$\require{AMScd}$
We will show that your statements 1. and 2. are equivalent to the following:
- There exists an isomorphism $\mu : M \to M' \oplus M''$ such that the following diagram with exact rows commutes
\begin{CD} 0 @>>> M' @>f>> M @>g>> M'' @>>> 0\\ @. @V\text{Id}_{M'}VV @V\mu VV @VV\text{Id}_{M''}V\\ 0 @>>> M' @>i>> M' \oplus M'' @>p>> M'' @>>> 0 \end{CD} Here, $i$ and $p$ are the obvious injection and projection respectively.
(3. $\implies$ 2.) Define $\psi := \text{pr}_{M'} \circ \mu$. Here, $\text{pr}_{M'} : M' \oplus M'' \to M'$ is defined by $(m',m'') \mapsto m'$. Then for $m' \in M'$ we have $$ (\psi \circ f)(m') = \text{pr}_{M'}(\mu(f(m'))) = \text{pr}_{M'}(i(m')) = \text{pr}_{M'}(m',0) = m', $$ where we used that the left square in the diagram commutes.
(3. $\implies$ 1.) Define $\phi(m'') := \mu^{-1}(0,m'')$ for $m'' \in M''$. Then we have $$ (g \circ \phi)(m'') = g(\mu^{-1}(0,m'')) = p(0,m'')=m'', $$ where again we used that the right square commutes, and that $\mu$ is bijective.

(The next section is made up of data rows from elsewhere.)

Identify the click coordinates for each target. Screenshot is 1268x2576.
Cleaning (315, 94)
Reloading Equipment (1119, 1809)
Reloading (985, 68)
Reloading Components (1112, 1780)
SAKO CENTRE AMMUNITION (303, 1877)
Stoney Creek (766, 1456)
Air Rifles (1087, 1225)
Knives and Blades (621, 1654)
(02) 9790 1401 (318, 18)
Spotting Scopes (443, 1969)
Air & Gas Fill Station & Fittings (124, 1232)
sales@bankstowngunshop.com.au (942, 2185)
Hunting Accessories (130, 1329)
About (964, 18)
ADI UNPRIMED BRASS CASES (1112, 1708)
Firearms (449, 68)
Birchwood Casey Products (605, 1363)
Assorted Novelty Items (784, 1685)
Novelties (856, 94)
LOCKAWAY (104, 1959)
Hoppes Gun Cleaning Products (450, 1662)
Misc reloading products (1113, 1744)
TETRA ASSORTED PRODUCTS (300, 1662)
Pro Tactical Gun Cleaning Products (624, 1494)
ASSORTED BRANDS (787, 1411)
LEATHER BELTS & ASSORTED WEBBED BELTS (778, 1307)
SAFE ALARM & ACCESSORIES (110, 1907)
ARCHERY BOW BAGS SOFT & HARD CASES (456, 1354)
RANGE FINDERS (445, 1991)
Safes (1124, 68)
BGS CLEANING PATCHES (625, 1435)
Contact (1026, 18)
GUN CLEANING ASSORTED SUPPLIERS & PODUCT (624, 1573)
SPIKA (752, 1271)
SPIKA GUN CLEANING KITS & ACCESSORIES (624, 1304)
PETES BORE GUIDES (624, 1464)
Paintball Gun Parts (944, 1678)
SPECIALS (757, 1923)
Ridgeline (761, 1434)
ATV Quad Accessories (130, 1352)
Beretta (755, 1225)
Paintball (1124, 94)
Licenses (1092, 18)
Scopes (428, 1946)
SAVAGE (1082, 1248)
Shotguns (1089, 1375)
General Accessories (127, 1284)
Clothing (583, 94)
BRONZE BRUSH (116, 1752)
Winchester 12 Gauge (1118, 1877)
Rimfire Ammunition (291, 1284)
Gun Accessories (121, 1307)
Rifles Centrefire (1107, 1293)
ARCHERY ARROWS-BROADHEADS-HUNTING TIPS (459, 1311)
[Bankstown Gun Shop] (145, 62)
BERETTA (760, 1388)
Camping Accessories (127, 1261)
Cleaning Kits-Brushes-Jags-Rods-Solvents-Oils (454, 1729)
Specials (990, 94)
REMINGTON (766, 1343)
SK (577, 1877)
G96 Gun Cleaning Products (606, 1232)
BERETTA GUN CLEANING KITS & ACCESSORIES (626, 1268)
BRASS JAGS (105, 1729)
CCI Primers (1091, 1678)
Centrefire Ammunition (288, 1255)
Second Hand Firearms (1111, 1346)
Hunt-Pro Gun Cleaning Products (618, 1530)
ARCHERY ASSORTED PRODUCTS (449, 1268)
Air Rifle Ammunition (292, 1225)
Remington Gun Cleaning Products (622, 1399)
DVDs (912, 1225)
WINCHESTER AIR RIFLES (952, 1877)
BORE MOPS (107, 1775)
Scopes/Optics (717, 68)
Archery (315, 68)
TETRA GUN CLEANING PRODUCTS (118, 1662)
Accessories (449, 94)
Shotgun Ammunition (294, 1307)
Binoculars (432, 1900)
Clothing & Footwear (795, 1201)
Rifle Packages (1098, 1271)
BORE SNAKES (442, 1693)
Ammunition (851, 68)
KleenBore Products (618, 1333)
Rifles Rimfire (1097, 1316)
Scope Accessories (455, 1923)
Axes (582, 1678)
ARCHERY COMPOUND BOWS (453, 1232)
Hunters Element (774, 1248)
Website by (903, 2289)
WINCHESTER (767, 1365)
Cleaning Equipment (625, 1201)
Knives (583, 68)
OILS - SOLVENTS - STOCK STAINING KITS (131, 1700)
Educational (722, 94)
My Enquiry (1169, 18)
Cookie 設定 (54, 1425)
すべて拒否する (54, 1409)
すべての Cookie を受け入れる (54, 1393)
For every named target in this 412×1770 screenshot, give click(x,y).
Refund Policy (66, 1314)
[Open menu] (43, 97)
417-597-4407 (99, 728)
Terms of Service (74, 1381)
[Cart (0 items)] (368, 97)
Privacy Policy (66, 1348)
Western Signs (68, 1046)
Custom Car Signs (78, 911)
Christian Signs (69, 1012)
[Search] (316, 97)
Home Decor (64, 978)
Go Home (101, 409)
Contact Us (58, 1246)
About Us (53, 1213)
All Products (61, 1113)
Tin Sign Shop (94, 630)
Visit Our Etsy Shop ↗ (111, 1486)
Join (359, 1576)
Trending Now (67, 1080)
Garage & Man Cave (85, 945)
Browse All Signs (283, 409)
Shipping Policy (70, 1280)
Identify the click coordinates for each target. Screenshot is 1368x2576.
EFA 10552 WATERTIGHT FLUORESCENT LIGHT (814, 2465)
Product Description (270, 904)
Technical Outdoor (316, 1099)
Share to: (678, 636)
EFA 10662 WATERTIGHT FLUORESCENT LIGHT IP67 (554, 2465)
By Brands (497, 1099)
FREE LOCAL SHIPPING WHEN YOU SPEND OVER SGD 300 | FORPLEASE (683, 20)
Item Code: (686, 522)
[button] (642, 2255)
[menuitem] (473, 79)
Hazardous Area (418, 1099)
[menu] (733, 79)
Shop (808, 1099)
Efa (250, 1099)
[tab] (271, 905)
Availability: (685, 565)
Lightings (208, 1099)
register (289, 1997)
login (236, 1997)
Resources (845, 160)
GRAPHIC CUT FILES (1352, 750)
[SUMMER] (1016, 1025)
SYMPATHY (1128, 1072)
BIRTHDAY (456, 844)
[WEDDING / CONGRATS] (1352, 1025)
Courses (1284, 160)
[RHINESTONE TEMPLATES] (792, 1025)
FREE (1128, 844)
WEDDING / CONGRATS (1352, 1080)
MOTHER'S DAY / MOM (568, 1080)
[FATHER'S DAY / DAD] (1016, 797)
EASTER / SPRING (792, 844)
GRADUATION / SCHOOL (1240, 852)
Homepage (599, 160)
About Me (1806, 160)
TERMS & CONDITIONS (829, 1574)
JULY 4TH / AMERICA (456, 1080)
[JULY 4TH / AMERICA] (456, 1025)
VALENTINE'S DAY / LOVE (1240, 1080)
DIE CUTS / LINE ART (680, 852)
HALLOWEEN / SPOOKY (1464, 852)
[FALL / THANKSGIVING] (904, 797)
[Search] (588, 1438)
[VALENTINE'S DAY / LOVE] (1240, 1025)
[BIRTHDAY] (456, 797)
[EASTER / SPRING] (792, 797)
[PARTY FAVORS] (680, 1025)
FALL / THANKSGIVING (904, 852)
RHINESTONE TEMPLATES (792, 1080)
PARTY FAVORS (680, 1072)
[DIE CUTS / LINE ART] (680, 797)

(2. $\implies$ 3.) Let $\mu(m) := (\psi(m),g(m))$. You can check that the diagram does indeed commute. By the five lemma, $\mu$ is an isomorphism, since $\text{Id}$ is always bijective.
(1. $\implies$ 3.) Define $\nu : M' \oplus M'' \to M$ by $\nu(m',m'') = f(m')+\phi(m'')$. You can check that the following diagram then commutes: \begin{CD} 0 @>>> M' @>f>> M @>g>> M'' @>>> 0\\ @. @A\text{Id}_{M'}AA @A\nu AA @AA\text{Id}_{M''}A\\ 0 @>>> M' @>i>> M' \oplus M'' @>p>> M'' @>>> 0 \end{CD} Again, by the five lemma we have that $\nu$ is an isomorphism, so 3. follows.
Now we have shown that 1. and 2. are equivalent to 3., so in particular 1. and 2. are equivalent. Hope this helps!